GitHub Discussions Export

Overview #

GitHub Discussions is a threaded forum feature built into GitHub repositories, used for Q&A, announcements, design conversations, and community interaction. Unlike issues and pull requests, Discussions are not part of the git repository itself – they exist only on GitHub’s servers and are not captured by git clone, git bug, or standard repository backup tools.

This makes Discussions especially vulnerable to loss: if a repository is deleted, transferred, or if GitHub changes its feature set, the entire discussion history disappears.

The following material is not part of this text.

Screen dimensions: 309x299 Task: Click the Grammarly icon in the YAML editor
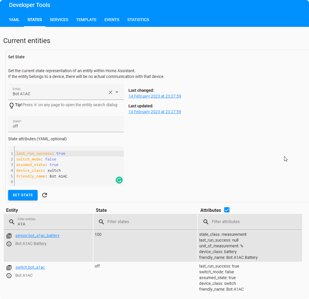coord(119,180)
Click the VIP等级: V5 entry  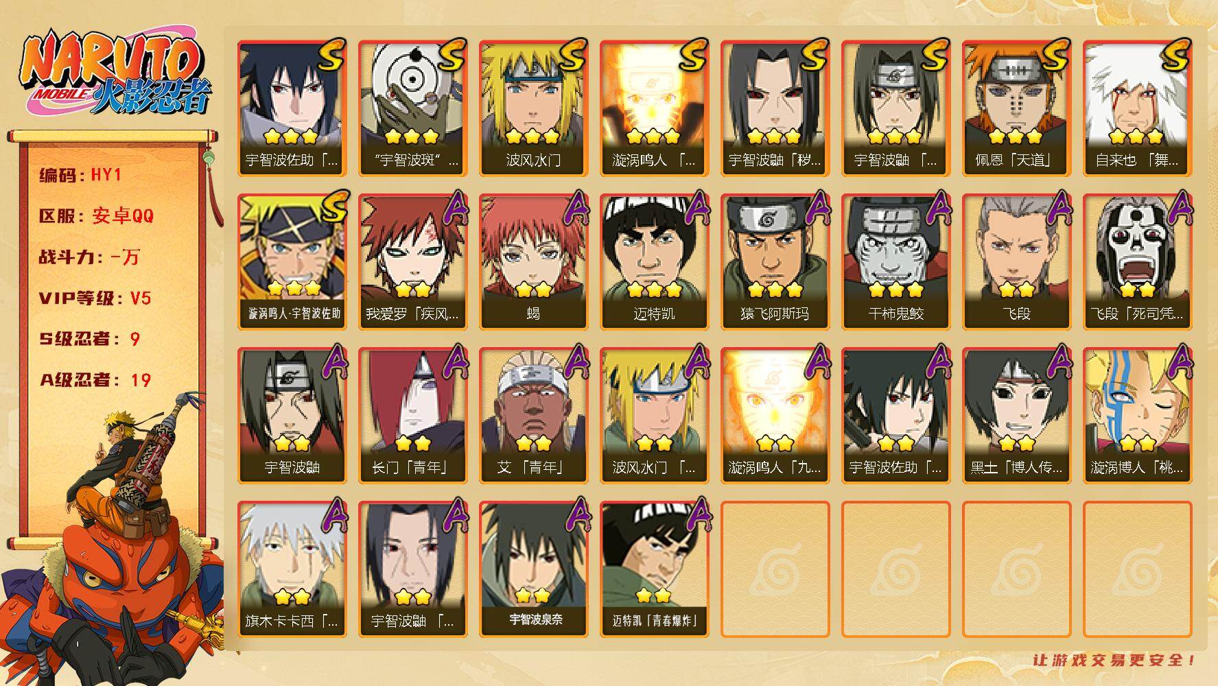coord(95,298)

gh-discussions-export addresses this by using the GitHub GraphQL API to export all Discussions from a repository into portable markdown and/or JSON files.

Key Features #

  • Full export – captures all discussions including title, body, category, labels, author, timestamps, and the complete reply thread.
  • Multiple output formats – markdown files (one per discussion) and/or JSON for programmatic access.
  • Category preservation – retains the discussion category (Q&A, General, Announcements, etc.) in the exported metadata.
  • Threaded replies – preserves the reply structure, including nested comments and “marked as answer” status for Q&A discussions.
  • GraphQL-based – uses the GitHub GraphQL API for efficient, paginated data retrieval.

Basic Usage #

# Install
npm install -g gh-discussions-export

# Export all discussions from a repository
gh-discussions-export --repo owner/repo --token "$GITHUB_TOKEN"

# Export to a specific directory
gh-discussions-export --repo owner/repo --token "$GITHUB_TOKEN" \
    --output ./discussions-archive/

Alternative Approaches #

Several tools and approaches exist for exporting GitHub Discussions:

  • GitHub CLI with GraphQL – the gh api graphql command can query Discussions directly using GitHub’s GraphQL schema. This is useful for custom export scripts.
  • github-backup – some forks of python-github-backup have added partial Discussions support.
  • Custom scripts – the GraphQL API is well-documented; a focused Python or JavaScript script can export Discussions with full control over format and filtering.

Example using gh CLI directly:

gh api graphql -f query='
  query($owner: String!, $repo: String!) {
    repository(owner: $owner, name: $repo) {
      discussions(first: 100) {
        nodes {
          title
          body
          category { name }
          createdAt
          comments(first: 100) {
            nodes { body author { login } createdAt }
          }
        }
      }
    }
  }
' -f owner=ORG -f repo=REPO > discussions.json

git-annex / DataLad Integration #

Integration level: git-only.

Exported Discussions are text files (markdown or JSON) that belong in git proper. They are small, diffable, and benefit from version tracking.

To integrate into a DataLad dataset:

# Export discussions into the dataset
gh-discussions-export --repo owner/repo --output ./discussions/

# Track with DataLad
datalad save -m "Archive GitHub Discussions for owner/repo" discussions/

For periodic archival, use datalad run:

datalad run -m "Update discussions archive" \
    --output "discussions/" \
    gh-discussions-export --repo owner/repo --output ./discussions/

AI Readiness #

Level: ai-ready.

GitHub Discussions export produces well-structured content that LLMs can consume directly:

  • Markdown output – human-readable and LLM-friendly. Each discussion is a self-contained document with metadata headers.
  • JSON output – structured data with typed fields (title, body, author, category, timestamps, replies). Ideal for programmatic analysis.
  • Threaded context – the reply structure is preserved, allowing an LLM to understand conversational context (who replied to whom, which answer was accepted).

Discussions often contain rich design rationale, usage questions, and community knowledge that is not captured anywhere else in a project. Archiving and indexing this content makes it available for AI-assisted project onboarding, FAQ generation, and knowledge retrieval.